スイートホーム
何か言いたそうな、だけど相応しい言葉が見つからずもどかしそうな、何とも言えない表情で私を見つめている。


人生経験豊富な方だもんね。


詳細を知らずとも、私と梨華の間に漂う不穏な空気を感じ取ったのに違いない。


すごく、申し訳ない。


こんな超個人的な事柄で、お仕事中戸惑わせてしまうなんて。


「小太刀さん、すぐに来るって…」


振り返り、梨華にそう告げた所で、階段付近から軽やかな足音が響いて来た。


間を置かず、小太刀さんが自動ドアを抜けてエントランスホールへと姿を現す。


「あ、すみませんでした。突然お呼び立てしちゃって」


私が言葉を発するよりも先に笑顔でそう言いながら、梨華が小太刀さんに歩み寄った。


「一度お会いしてますよね?早乙女梨華です。
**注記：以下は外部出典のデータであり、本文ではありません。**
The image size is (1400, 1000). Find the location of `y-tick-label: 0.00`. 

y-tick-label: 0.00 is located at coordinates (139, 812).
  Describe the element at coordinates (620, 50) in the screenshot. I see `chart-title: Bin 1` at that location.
以後お見知りおきを」


「…どうも、小太刀です」


彼女が来訪者だったという事に、さすがの小太刀さんもちょっと驚いたようだ。


若干右側の眉を上げつつ、挨拶を返していた。


ただ、普段から彼をよく観察していないと、そのミクロン単位の変化には気付けないかもしれないけれど。


「それで、私に何のご用でしょうか?」


「実は、危険回避の方法についてアドバイスをいただきたくて…」


すぐにポーカーフェイスに戻り、当然の疑問を口にする小太刀さんに、梨華はしおらしく返答した。